Stored items
*** Block opens ***

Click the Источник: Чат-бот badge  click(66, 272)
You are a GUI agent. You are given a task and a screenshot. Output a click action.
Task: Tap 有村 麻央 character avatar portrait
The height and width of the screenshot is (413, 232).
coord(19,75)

*** Block closes ***

**What you should do:**
Take every line above that includes the string "click" and return it.

**Task result:**
Click the Источник: Чат-бот badge  click(66, 272)
You are a GUI agent. You are given a task and a screenshot. Output a click action.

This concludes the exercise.